Le Royaume d'Espagne est lourdement touché par la crise économique avec un taux de chômage de 26%. Comment nos compatriotes vivent-ils cette situation ?

La crise touche de plein fouet nos compatriotes. Ils sont fatigués. Il faut l’avouer. Entre 2000 et 2008, avec un boom immobilier et un secteur agricole en pleine extension, la demande de main d’œuvre était si importante que trouver un travail en Espagne était un jeu d’enfant.

Beaucoup en ont profité pour regrouper leur famille et même acheter des maisons. Aujourd’hui, du fait de la crise, ils ont presque tous perdu leur emploi. D’où la multiplication des problèmes sociaux qui découlent de cette perte d’emploi. La majorité a perdu la prestation de chômage minimum et se retrouve dans des situations de précarité.
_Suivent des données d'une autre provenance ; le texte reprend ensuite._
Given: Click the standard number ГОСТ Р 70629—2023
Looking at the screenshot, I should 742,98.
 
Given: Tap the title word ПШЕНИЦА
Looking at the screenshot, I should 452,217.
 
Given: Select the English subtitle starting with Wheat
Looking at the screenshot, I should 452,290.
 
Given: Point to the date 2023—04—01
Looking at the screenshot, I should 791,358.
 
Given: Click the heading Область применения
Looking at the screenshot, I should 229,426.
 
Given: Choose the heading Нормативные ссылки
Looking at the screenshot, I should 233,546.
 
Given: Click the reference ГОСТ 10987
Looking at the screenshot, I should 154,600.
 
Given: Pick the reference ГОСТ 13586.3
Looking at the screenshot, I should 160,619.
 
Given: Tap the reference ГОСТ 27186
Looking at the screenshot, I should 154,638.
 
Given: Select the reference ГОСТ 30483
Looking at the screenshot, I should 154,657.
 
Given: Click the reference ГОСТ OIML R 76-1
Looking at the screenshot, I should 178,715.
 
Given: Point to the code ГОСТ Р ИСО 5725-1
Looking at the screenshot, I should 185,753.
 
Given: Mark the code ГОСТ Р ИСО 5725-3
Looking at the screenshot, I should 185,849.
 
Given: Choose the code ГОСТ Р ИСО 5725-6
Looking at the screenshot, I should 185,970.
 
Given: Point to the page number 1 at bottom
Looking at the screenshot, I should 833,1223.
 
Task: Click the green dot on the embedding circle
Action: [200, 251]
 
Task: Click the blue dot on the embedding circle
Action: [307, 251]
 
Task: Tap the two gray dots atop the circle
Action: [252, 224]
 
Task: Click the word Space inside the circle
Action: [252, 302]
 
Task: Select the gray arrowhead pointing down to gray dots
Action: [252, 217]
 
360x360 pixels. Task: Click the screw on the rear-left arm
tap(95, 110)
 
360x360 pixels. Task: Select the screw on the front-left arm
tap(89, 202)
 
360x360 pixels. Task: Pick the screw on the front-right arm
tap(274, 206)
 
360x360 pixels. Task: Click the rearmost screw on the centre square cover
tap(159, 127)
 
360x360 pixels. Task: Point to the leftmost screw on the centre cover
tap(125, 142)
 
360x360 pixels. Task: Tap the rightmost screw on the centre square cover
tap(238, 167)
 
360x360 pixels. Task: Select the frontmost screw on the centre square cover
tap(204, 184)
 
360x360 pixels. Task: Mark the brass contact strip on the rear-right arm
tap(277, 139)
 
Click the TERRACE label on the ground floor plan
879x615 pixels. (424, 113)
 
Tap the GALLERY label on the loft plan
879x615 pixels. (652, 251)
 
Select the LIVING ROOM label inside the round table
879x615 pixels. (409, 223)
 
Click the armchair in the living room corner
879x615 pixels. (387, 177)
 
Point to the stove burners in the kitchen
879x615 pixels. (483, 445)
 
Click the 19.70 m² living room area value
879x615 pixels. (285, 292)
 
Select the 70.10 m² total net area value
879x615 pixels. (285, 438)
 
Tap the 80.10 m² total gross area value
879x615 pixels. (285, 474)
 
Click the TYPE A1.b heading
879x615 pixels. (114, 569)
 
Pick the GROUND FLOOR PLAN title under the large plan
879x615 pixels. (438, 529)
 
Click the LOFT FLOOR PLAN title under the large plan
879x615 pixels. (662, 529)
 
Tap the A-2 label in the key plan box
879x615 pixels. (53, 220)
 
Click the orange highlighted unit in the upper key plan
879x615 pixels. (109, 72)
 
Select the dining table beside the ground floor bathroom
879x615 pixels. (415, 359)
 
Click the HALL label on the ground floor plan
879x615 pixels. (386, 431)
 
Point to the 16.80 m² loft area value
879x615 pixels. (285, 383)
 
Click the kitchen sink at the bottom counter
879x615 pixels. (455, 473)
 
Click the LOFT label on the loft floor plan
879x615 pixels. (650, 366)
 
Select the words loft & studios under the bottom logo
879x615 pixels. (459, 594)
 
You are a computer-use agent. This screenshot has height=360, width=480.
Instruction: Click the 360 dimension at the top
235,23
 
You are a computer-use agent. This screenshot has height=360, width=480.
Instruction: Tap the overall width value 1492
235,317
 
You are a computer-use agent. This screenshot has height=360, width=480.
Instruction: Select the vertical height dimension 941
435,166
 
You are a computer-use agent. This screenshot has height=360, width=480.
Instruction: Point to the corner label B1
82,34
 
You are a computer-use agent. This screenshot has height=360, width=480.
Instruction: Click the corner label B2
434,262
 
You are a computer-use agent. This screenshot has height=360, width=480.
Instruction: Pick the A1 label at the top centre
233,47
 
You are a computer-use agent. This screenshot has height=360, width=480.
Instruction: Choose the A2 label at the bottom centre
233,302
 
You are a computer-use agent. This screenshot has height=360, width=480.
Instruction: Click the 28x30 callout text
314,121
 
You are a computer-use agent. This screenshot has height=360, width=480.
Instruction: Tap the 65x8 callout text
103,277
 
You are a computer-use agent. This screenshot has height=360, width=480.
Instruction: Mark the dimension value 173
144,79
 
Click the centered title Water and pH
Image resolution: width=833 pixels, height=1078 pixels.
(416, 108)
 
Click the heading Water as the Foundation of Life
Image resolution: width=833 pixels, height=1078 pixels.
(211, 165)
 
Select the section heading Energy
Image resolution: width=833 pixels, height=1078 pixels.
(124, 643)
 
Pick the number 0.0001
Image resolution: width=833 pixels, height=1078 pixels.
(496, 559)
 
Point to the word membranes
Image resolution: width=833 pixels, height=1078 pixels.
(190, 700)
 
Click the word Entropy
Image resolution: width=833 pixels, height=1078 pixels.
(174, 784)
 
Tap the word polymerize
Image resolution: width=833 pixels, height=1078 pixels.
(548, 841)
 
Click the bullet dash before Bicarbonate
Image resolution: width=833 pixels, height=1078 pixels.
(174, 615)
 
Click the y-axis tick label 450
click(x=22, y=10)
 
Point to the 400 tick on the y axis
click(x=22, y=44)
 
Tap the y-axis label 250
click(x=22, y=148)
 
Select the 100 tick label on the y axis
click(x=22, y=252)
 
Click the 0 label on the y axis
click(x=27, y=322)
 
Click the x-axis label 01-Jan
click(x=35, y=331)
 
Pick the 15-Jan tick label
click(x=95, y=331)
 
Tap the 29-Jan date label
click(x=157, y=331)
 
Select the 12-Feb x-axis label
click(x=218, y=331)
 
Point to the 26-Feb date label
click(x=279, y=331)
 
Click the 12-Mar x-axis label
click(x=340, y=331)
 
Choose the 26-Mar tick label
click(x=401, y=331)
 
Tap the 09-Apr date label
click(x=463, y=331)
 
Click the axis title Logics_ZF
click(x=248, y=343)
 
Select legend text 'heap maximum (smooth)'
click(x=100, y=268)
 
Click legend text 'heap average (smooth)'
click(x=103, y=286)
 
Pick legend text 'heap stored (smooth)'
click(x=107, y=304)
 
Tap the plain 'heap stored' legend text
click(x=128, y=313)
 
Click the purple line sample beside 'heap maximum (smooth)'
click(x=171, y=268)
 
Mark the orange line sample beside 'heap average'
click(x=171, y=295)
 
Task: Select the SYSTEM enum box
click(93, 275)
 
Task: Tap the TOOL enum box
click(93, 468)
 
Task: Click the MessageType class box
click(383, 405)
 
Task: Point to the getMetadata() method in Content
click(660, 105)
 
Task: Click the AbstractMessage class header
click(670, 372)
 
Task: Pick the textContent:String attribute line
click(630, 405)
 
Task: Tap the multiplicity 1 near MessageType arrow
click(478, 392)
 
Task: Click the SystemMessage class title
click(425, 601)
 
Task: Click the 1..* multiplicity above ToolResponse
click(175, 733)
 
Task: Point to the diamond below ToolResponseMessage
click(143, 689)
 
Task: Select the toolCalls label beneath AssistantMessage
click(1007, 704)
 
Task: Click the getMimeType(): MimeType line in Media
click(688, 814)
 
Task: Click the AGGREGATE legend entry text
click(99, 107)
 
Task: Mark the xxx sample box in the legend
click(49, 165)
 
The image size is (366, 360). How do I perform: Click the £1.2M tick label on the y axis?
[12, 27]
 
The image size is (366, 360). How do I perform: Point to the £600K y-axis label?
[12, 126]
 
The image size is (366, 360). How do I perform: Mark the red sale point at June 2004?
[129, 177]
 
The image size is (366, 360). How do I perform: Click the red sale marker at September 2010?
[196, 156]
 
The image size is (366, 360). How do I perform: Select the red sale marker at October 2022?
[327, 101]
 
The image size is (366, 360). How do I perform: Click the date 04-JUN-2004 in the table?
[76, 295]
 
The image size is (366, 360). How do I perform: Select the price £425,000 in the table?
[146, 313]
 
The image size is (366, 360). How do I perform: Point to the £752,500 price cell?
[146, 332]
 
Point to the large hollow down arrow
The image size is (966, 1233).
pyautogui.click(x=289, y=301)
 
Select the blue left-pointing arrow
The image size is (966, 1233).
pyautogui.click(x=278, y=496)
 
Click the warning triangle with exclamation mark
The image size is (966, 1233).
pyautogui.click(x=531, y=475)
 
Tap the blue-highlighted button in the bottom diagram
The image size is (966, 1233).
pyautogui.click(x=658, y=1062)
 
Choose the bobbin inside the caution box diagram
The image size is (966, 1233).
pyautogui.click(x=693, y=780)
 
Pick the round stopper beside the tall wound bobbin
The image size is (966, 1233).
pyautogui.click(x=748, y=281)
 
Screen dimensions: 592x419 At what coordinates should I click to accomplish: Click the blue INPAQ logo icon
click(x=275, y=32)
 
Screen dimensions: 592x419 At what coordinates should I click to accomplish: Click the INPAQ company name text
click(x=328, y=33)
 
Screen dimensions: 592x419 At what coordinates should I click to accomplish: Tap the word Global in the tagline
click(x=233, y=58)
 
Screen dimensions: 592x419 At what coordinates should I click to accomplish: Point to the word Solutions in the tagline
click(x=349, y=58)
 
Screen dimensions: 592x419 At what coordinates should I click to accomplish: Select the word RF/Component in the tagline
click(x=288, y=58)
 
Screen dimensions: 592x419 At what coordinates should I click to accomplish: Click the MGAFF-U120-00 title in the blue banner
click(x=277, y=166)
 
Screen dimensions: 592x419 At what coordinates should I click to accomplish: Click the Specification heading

Les compatriotes du secteur informel vivent aussi la même situation. La vulnérabilité est plus accentuée chez les femmes.

A partir de 2007, l’émigration féminine a augmenté du fait des contrats d’origine des années précédentes. La majorité des filles qui étaient venues travailler dans les champs de fraise sont aujourd’hui dans la précarité. 

Ya-t-il des dispositions prises pour leur venir en aide ?

Nos compatriotes commencent à s’intéresser au retour en s’adressant au
nouveau service d’appui au retour et à la réinsertion du Consulat. Ce service a comme objectif d’informer sur les possibilités de réinsertion  en travaillant étroitement avec  le Faise (Fonds d’appui à l’insertion des Sénégalais de l’extérieur).

Il  faut  surtout rappeler que son Excellence  le président de la République Macky Sall est le premier Président à donner une attention si particulière aux Sénégalais de l’extérieur. Dans tous les programmes du chef  de l’Etat, la promotion de la diaspora occupe une place importante.

Je peux citer à titre d’exemple l’augmentation  du  Fonds d’appui à l’insertion, la mise en place du Fonsis, la promotion de l’habitat, le Fonds d’appui aux femmes de la diaspora. A cela s’ajoute une gestion efficace des problèmes administratifs avec la mise en place de nouveaux services d’obtention de NIN (Numéro d’identification nationale) sur place  pour faciliter la confection d’un passeport. 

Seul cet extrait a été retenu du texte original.